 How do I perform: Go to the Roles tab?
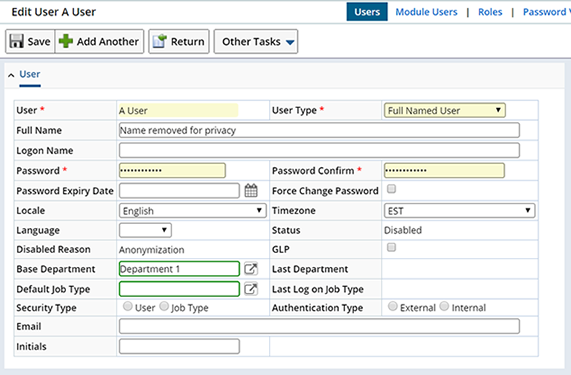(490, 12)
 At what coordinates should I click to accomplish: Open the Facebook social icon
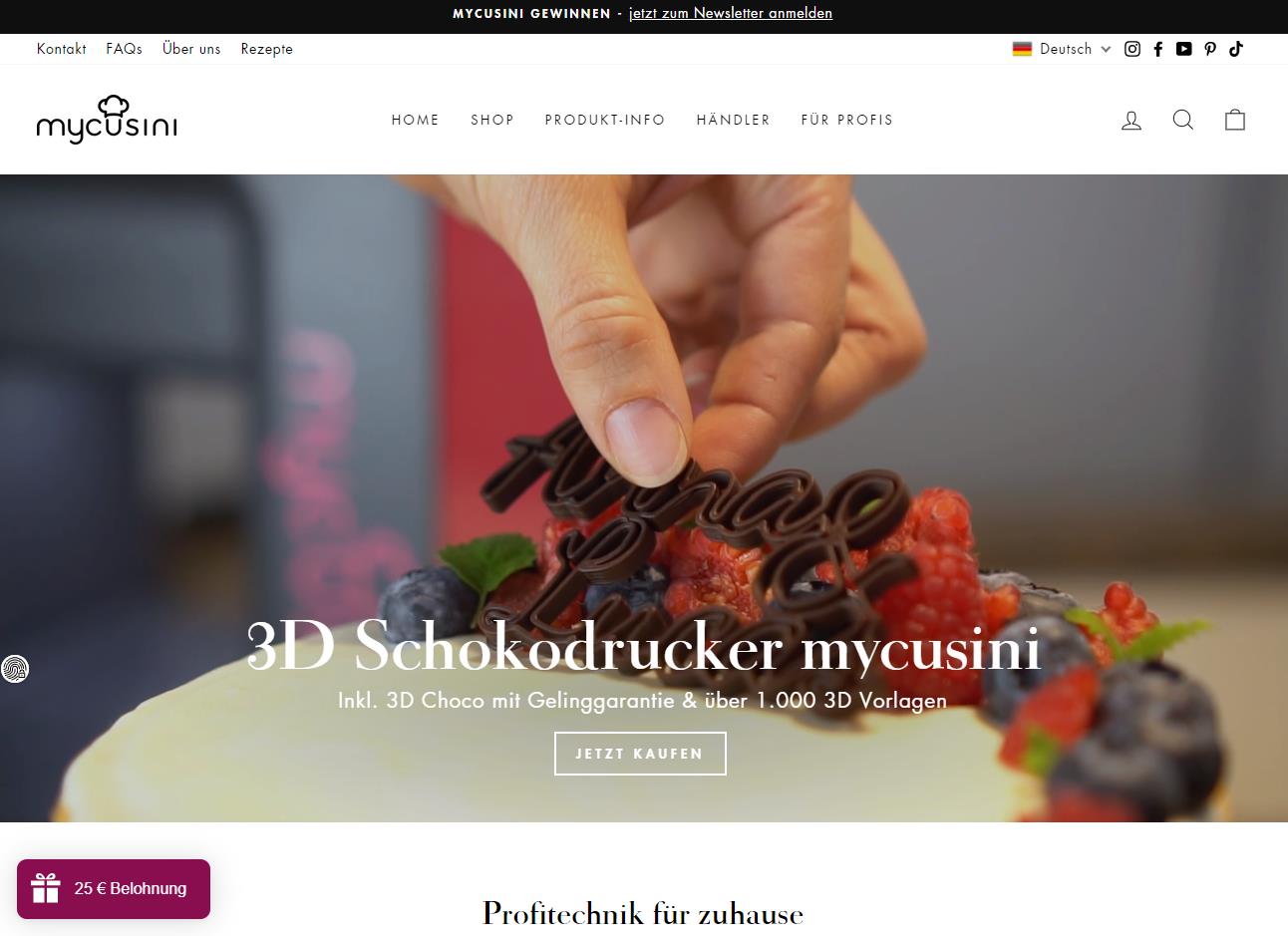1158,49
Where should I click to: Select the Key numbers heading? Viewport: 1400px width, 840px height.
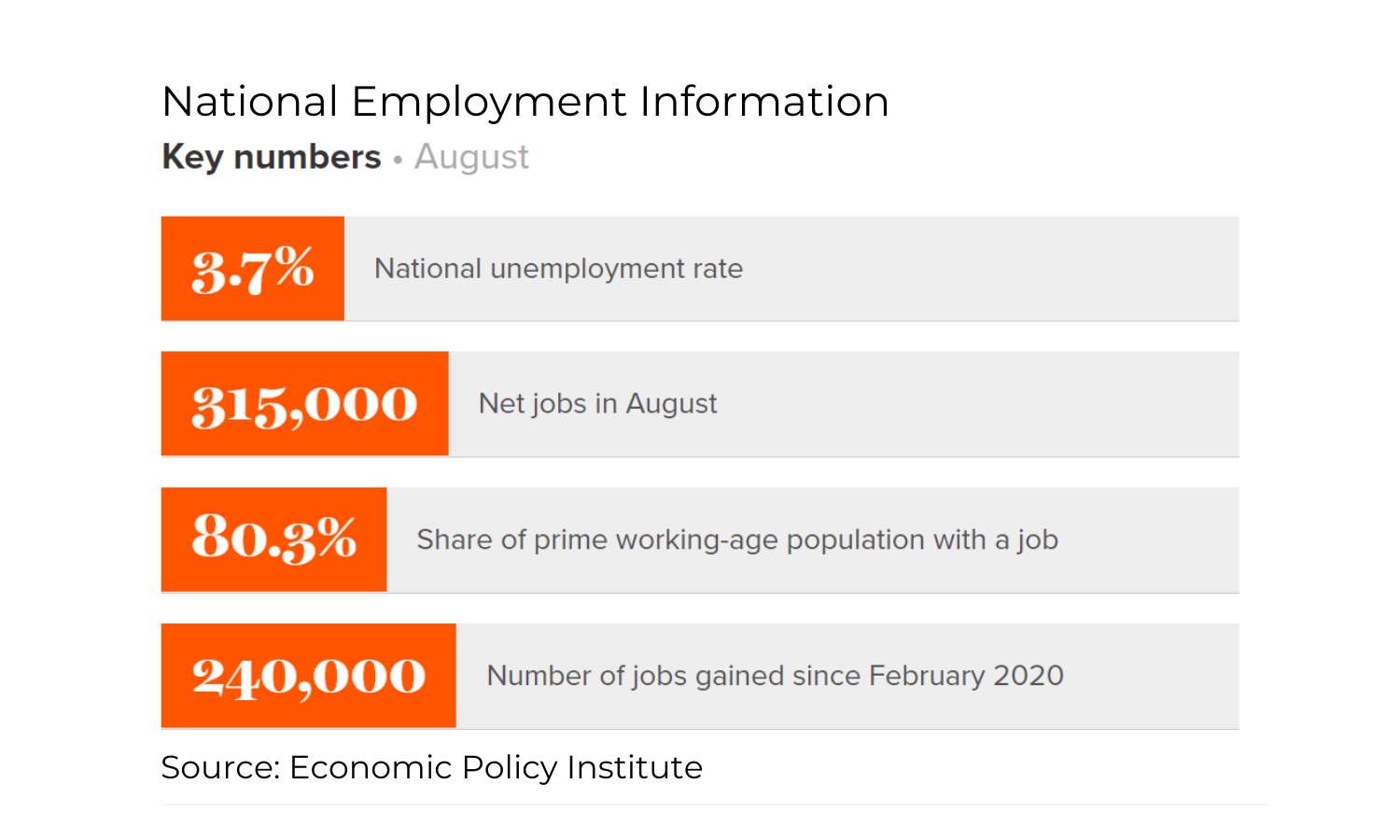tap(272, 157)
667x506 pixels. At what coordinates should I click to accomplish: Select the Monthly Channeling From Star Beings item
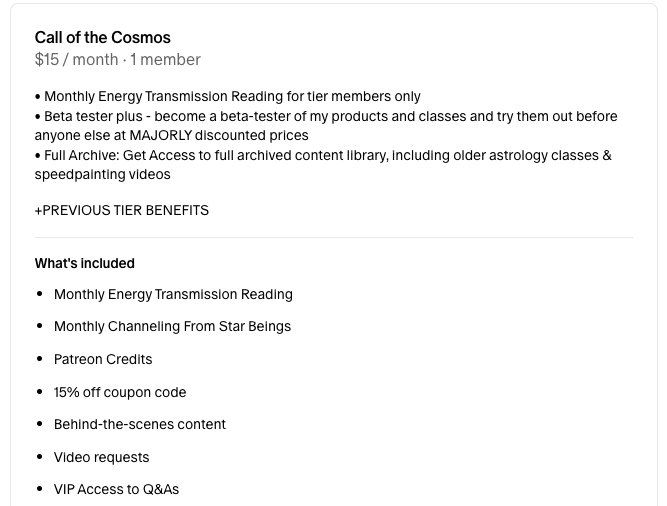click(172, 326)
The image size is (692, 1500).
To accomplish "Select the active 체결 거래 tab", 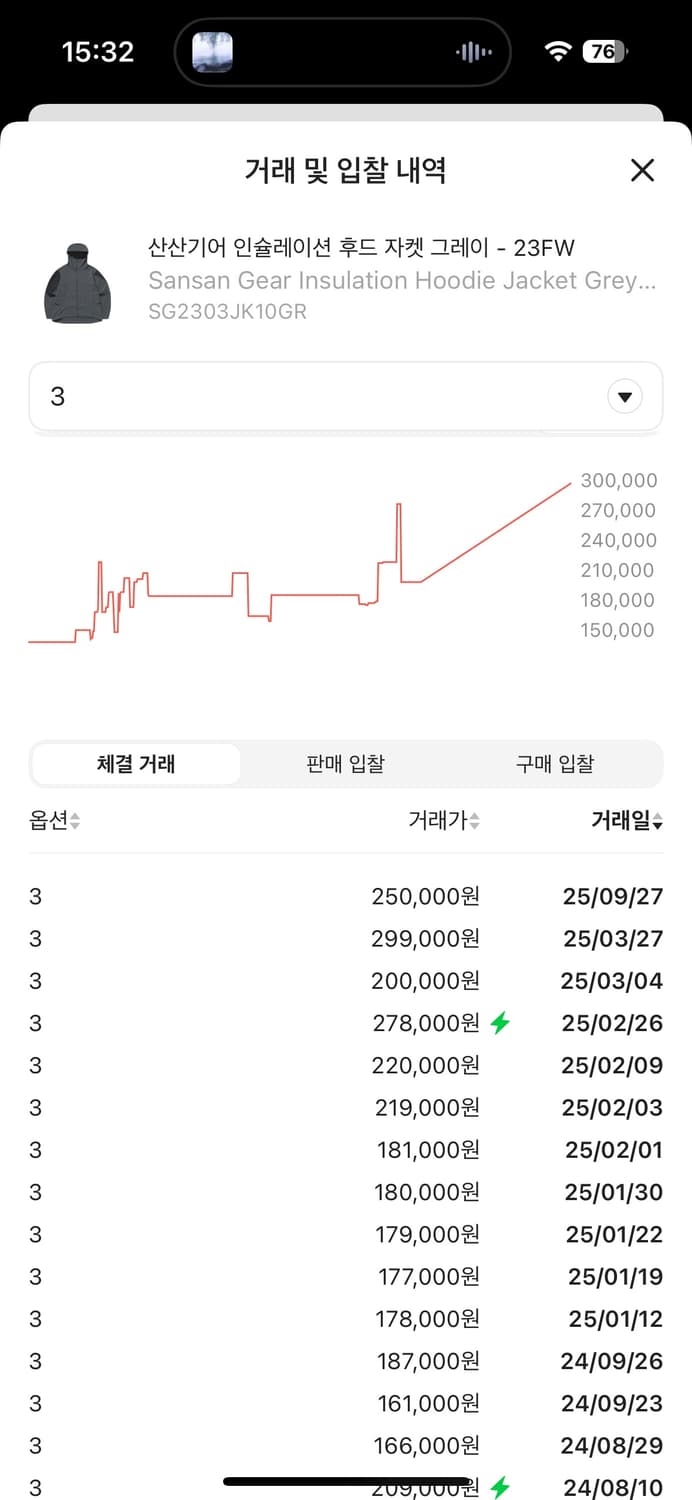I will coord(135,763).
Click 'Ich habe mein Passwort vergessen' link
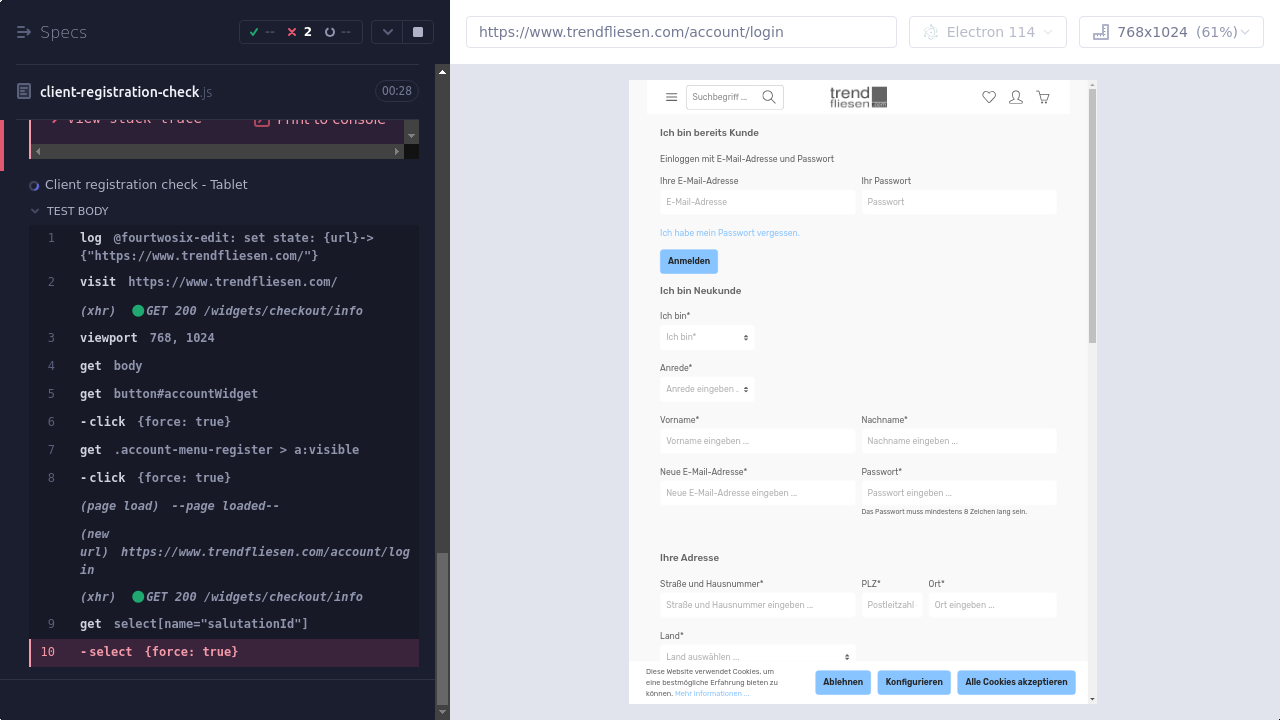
····················
Leave out the pictures and repeat exactly the lines from the start of the material through the line that contains "The image size is (692, 1500).", both included.

 How do I perform: Go to the Roles tab?
(490, 12)
 At what coordinates should I click to accomplish: Open the Facebook social icon
1158,49
Where should I click to: Select the Key numbers heading? Viewport: 1400px width, 840px height.
tap(272, 157)
667x506 pixels. At what coordinates should I click to accomplish: Select the Monthly Channeling From Star Beings item
click(172, 326)
The image size is (692, 1500).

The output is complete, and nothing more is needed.